Exercise directions –
When you reach the line that holds "Where should I", start copying exactly and keep going through the final line of the data, leaving out pictures.

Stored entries
+===+

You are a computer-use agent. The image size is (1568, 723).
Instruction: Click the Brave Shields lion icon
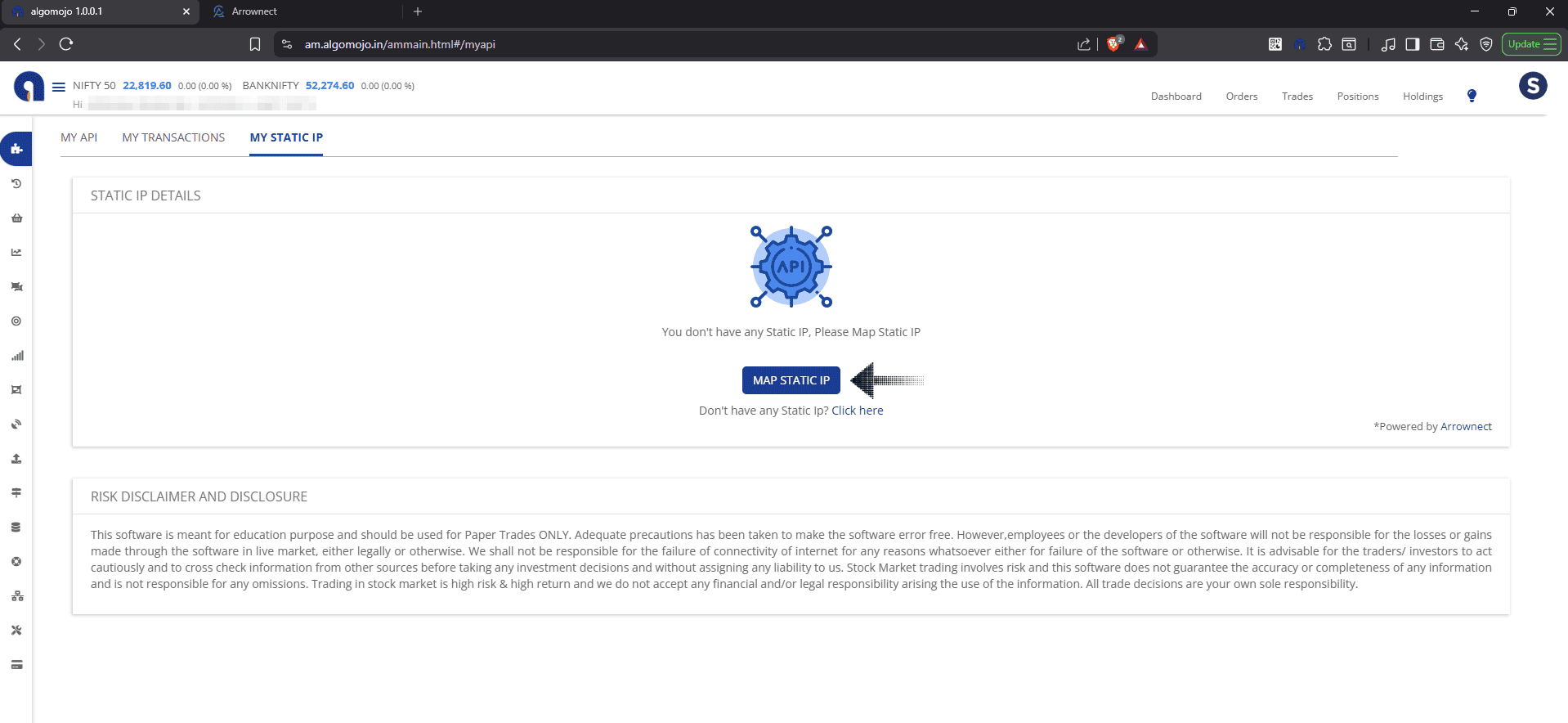click(1113, 44)
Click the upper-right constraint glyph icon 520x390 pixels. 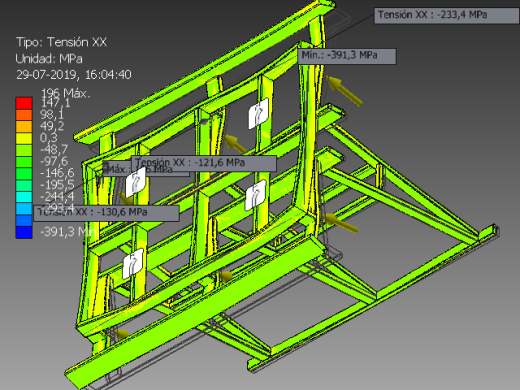[x=258, y=113]
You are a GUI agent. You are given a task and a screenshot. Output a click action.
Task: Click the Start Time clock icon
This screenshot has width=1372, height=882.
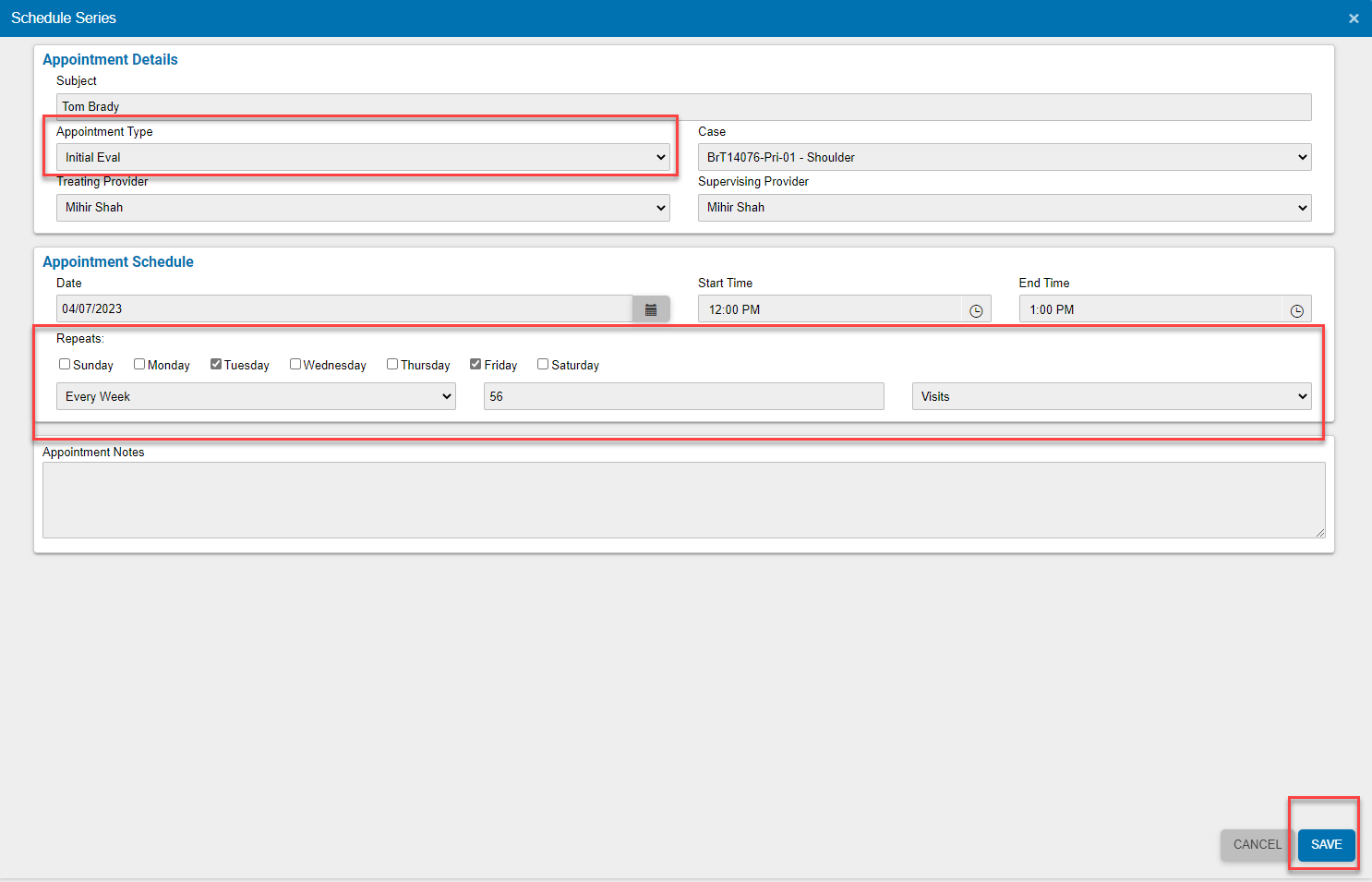click(976, 309)
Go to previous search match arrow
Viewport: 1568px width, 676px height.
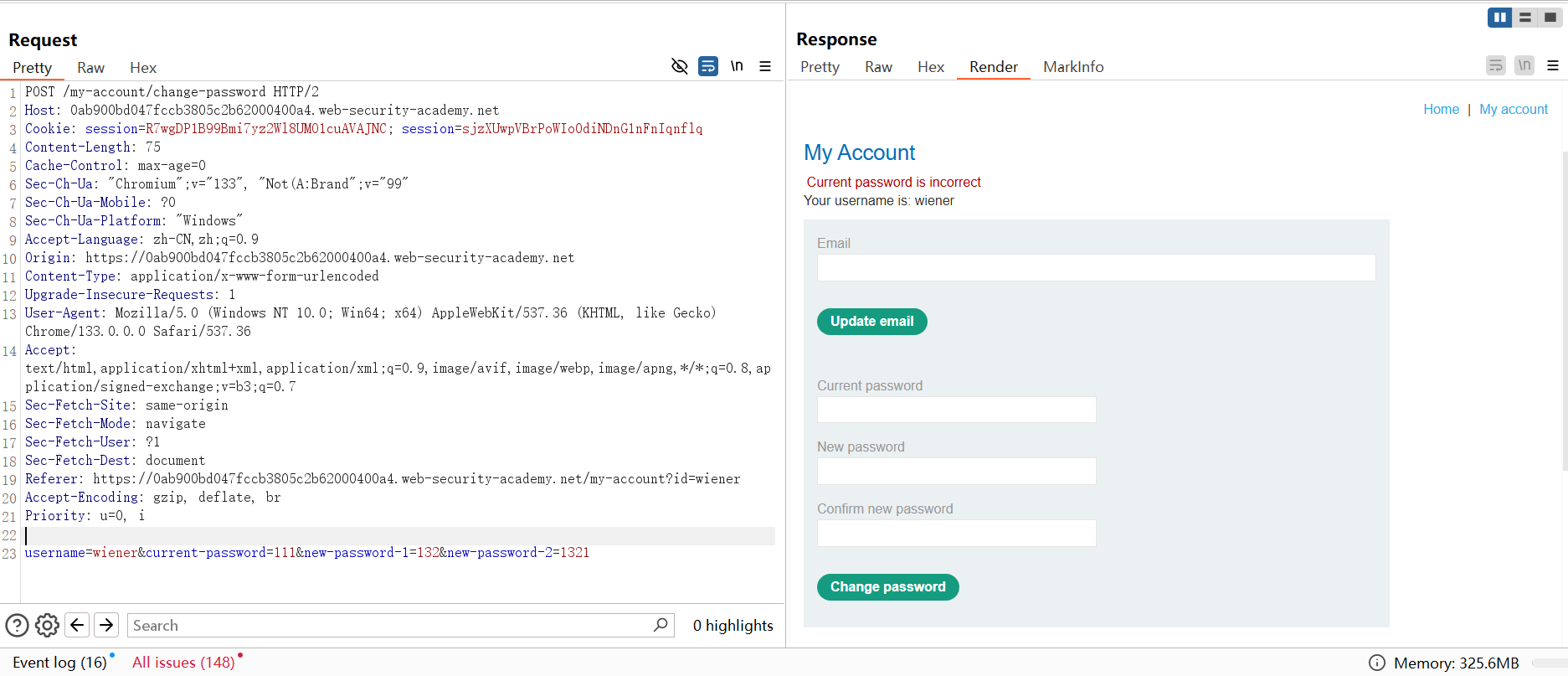(77, 625)
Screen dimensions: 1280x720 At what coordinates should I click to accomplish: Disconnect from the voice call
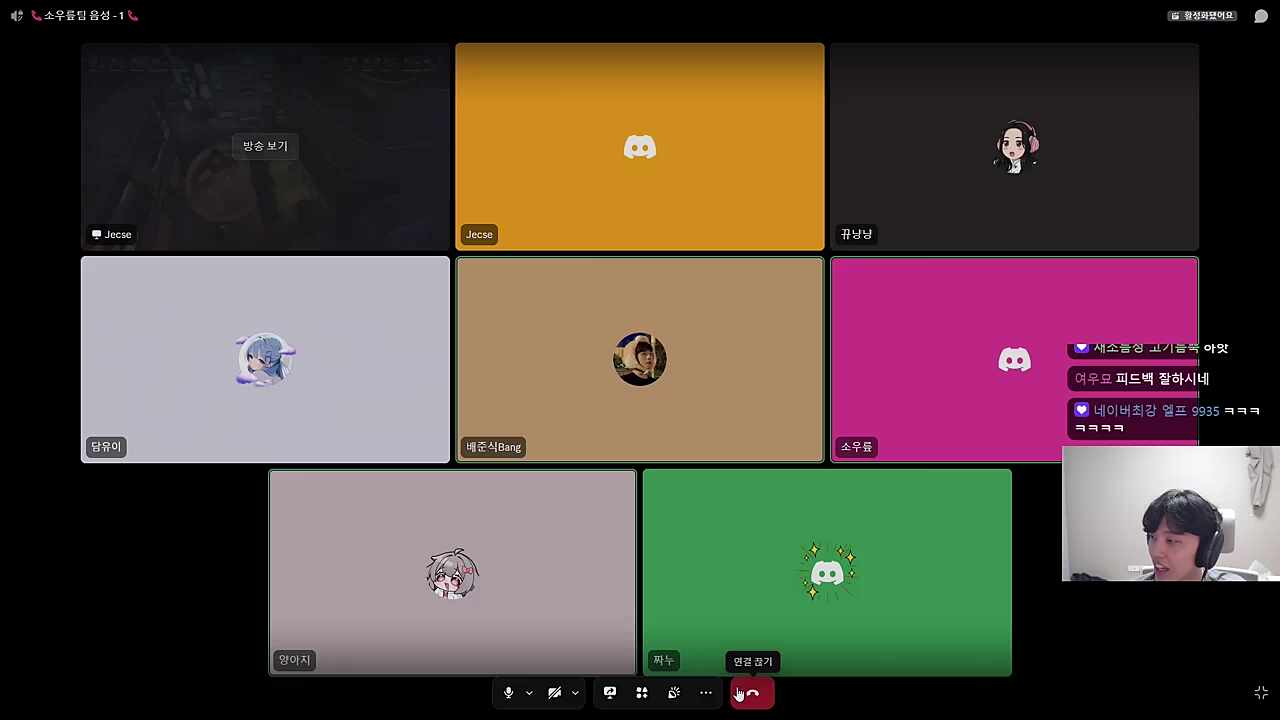pos(753,693)

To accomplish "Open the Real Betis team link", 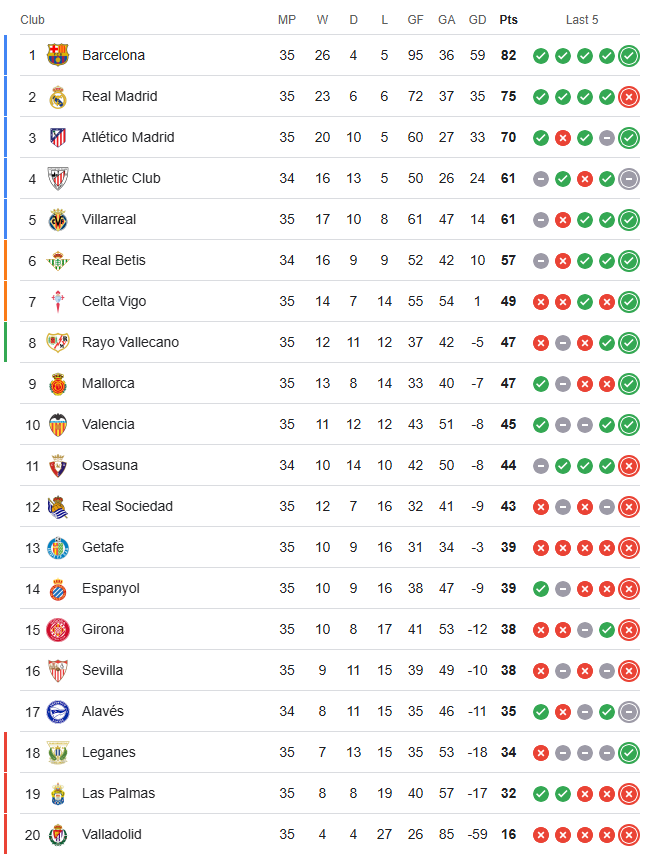I will click(x=113, y=260).
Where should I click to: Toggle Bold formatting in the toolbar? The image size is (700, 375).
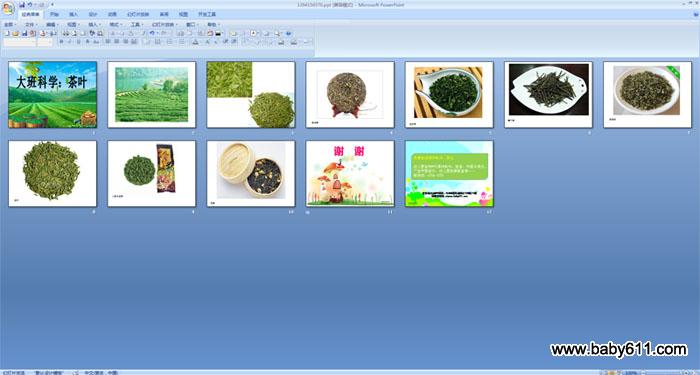tap(62, 42)
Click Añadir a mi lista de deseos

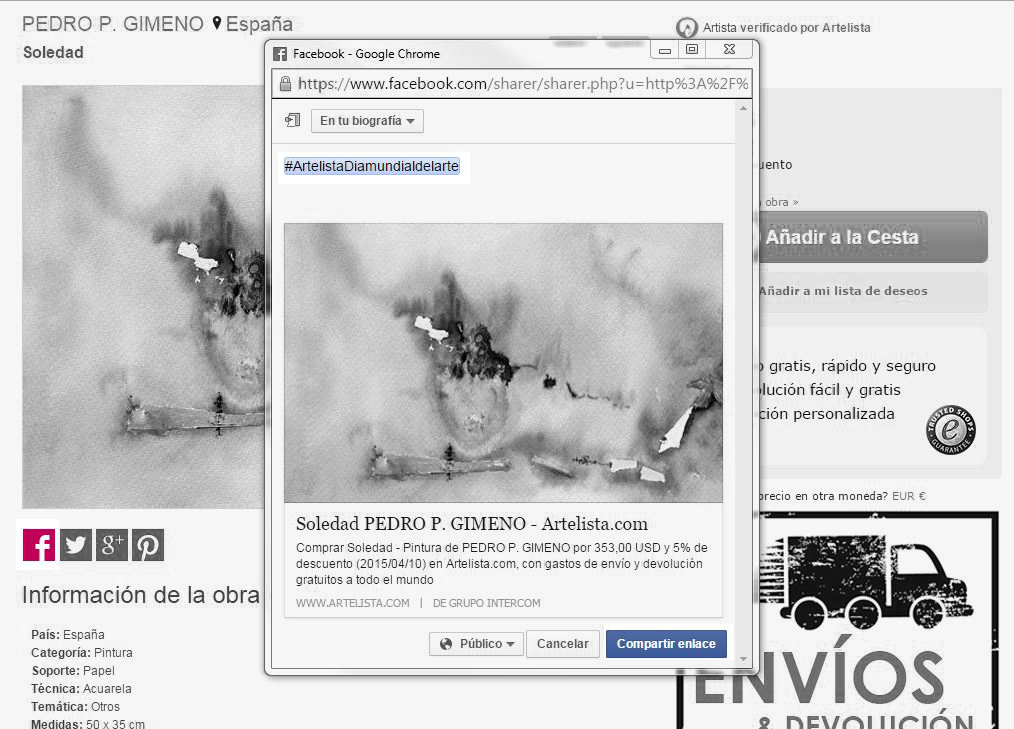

+===+

Response to this task –
Where should I click to: Toggle Bold formatting in the toolbar? The image size is (700, 375).
tap(62, 42)
Click Añadir a mi lista de deseos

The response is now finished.